At the beginning of the year, Jonathan Alder gave students the choice on how they want to start this year with Covid. One option is whatever the district decides based on current health data, and the other was to enroll in the Jonathan Alder Digital Academy (JADA).  When the end of Thanksgiving came the district chose to go all online giving Jonathan Alder students a chance to see what these JADA students had been doing this entire school year, a choice there for students and families who wanted to limit contact with others to increase safety and hopefully avoid COVID-19. 

 

Jonathan Alder’s Digital Academy is where “students are 100 percent remote at all times,” says Mrs.Wright, one of the JADA teachers. JADA “follow[s] a totally online curriculum…online learning in this format requires more close reading and a lot of self-discipline.”  One difference for JADA students, according to Wright, is that they ”use an LMS called Buzz, whereas Jonathan Alder students use Canvas.” For students in JADA they have a “Jonathan Alder teacher in each subject area. Sometimes some students are encouraged to attend office hours and Zoom meetings with teachers when needed.” These students are expected each week day to log onto JADA and work each day just like “Jonathan Alder students are expected to work daily.” 

 

Olivia Bruno a student apart of JADA.

Sophomore Olivia Bruno chose to do this program due to her mom having underlying health conditions. “I want to keep her safe,” Bruno says. However, that’s not the only reason–she also decided to pick JADA because she has a hard time with  transitions. “Covid conditions can change at any time for when we go to school.”

 

  While the transitions between hybrid and remote haven’t affected JADA students, there are other challenges.“My grades have been lower than usual since I have a hard time focusing on being by myself,” Bruno says. 

 

When asked if  teachers have at all tried to help her get higher grades, her response was “some of them yes, like my science teacher, but I’ve found some of the other teachers to not be as helpful when I ask.” This is often because, unlike non-JADA students, Bruno can’t just come into the school and ask teachers for help –she has to wait a longer amount of time until she gets a response. “Sometimes I miss coming to school,” Bruno said, but when it comes to social distancing she doesn’t think socializing in any way would be better. “Im looking forward to not doing JADA anymore,” says Bruno. “I’m actually going back to public school next week.” which was an option for JADA students at the end of the 9 weeks. 
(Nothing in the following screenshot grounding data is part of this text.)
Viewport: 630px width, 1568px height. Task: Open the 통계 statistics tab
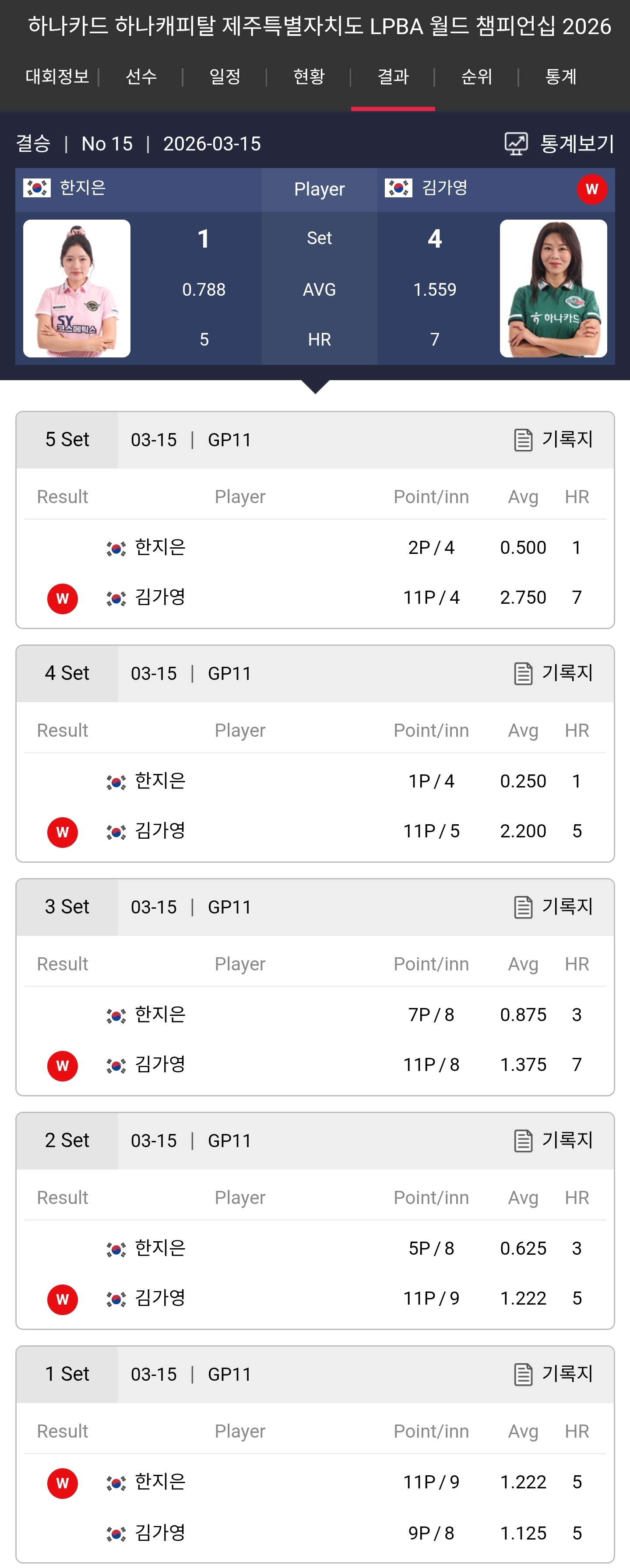click(560, 77)
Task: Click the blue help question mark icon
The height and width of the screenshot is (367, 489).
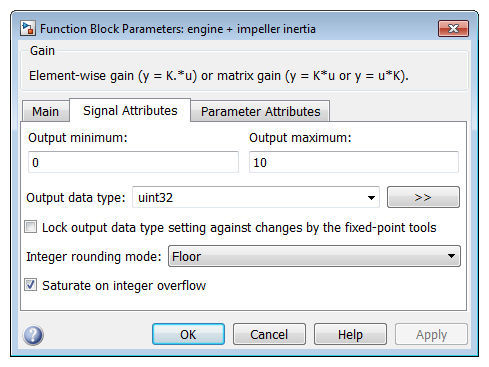Action: pos(33,335)
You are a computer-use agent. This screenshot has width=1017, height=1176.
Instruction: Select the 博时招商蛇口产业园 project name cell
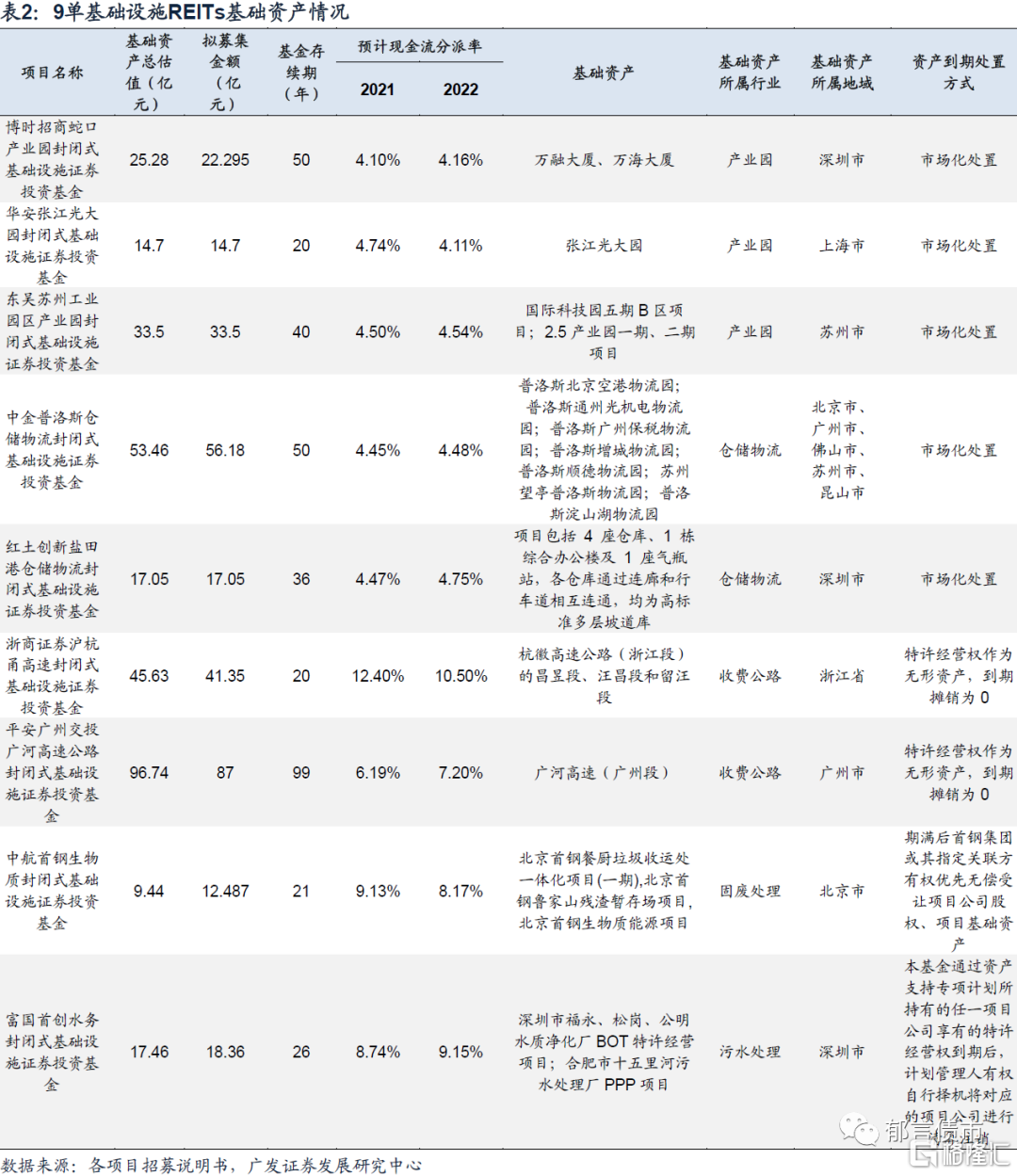pos(52,159)
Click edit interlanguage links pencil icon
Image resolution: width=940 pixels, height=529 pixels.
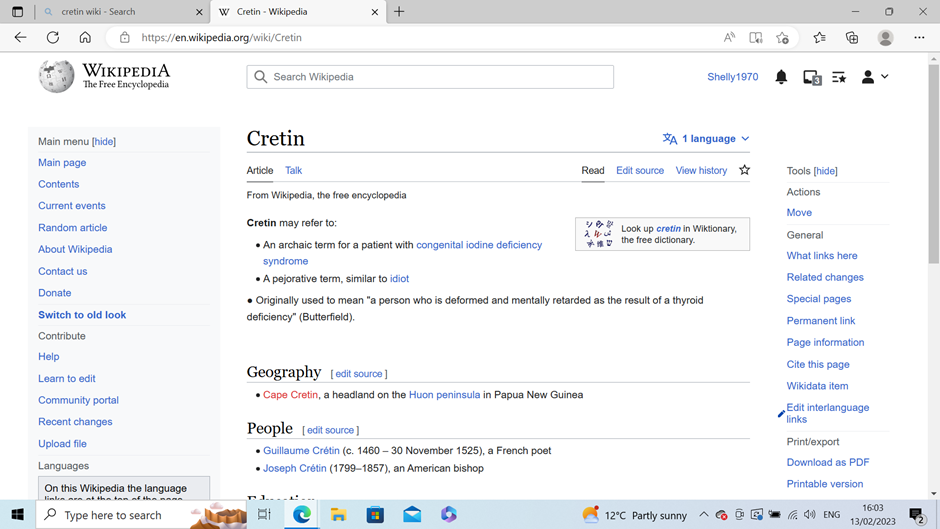pos(781,413)
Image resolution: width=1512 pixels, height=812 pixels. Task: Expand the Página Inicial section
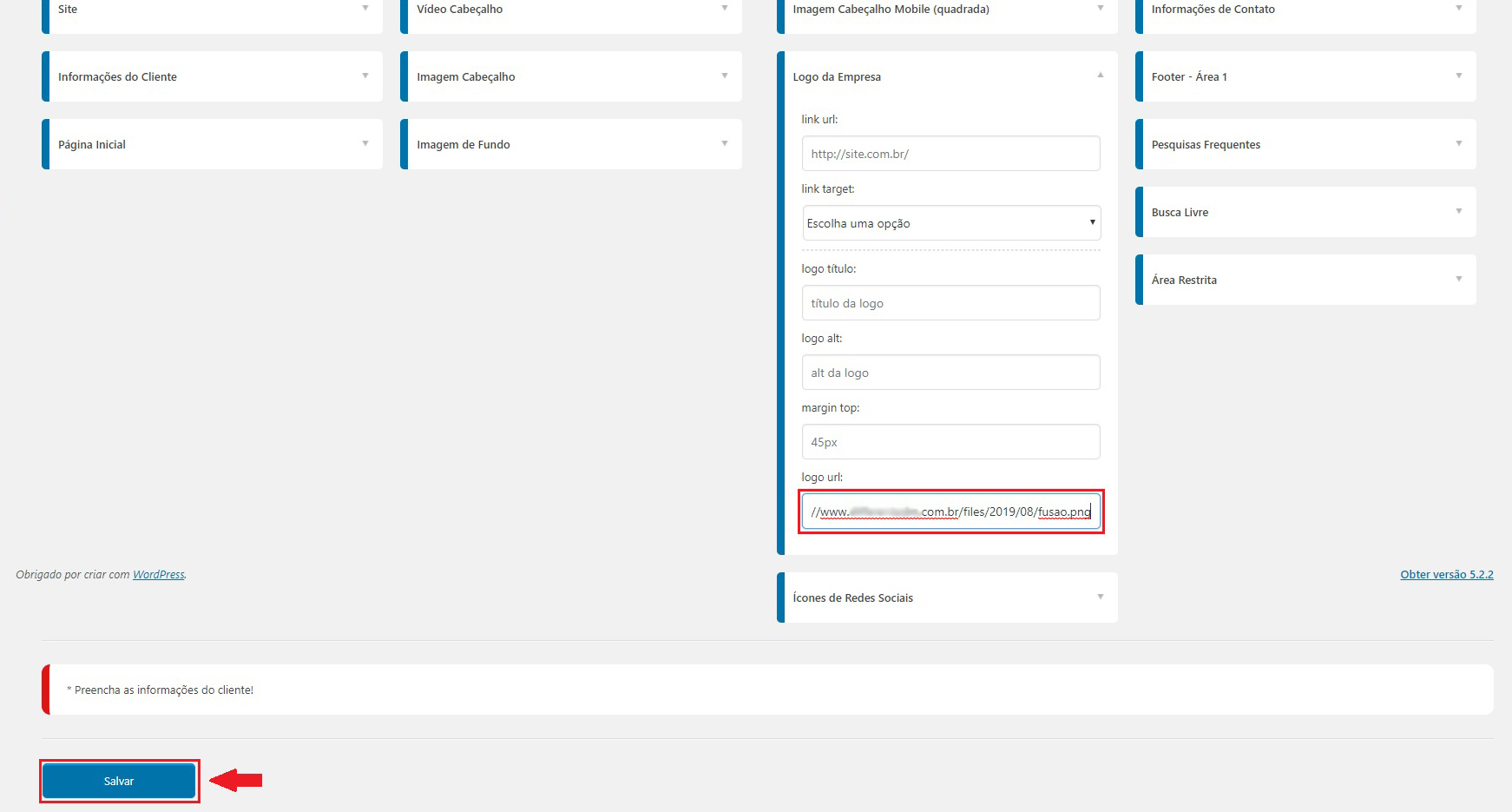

Taylor Heineman a student apart of JADA.

Sophomore Taylor Heineman chose to do JADA because “at the time myself and my parents didn’t know what the virus would be like in the coming months so we thought that [JADA] would be the safest option for all of us.” Unlike Bruno, Heineman has found her teachers to be very responsive “ If I have a problem or a question I can email them and they get back to me in a timely manner. Some of them have even opened up weekly Zoom meetings if we need extra help.” 

 

Despite the academics, Heineman wishes everyone could  “find a way that we can be connected with the students who didn’t choose JADA.” Last year Heineman was in mixed choir although she’s“unfortunately not been able to take Choir this semester while in JADA.” When asked if she missed choir at all she said, “I do really miss not being in choir this semester. It is honestly my favorite class because I have such a passion for singing and being part of a big group to make music.” Choir has also given Heineman many opportunities these past 4 years she has been enrolled. Another thing Heinman misses is school itself. “ I miss being in class with my friends and making high school memories with them like I always dreamed I would.”

 

Overall, being a part of JADA has been an opportunity for growth. “I was really glad I got the opportunity to join JADA because it has given me a lot of freedom when it comes to completing assignments,” says Heineman. “I have found myself having an easier time handling school work since I can see everything that needs to get done in any given week. I am looking forward to going back full  time but this opportunity has proven to be a very beneficial experience.”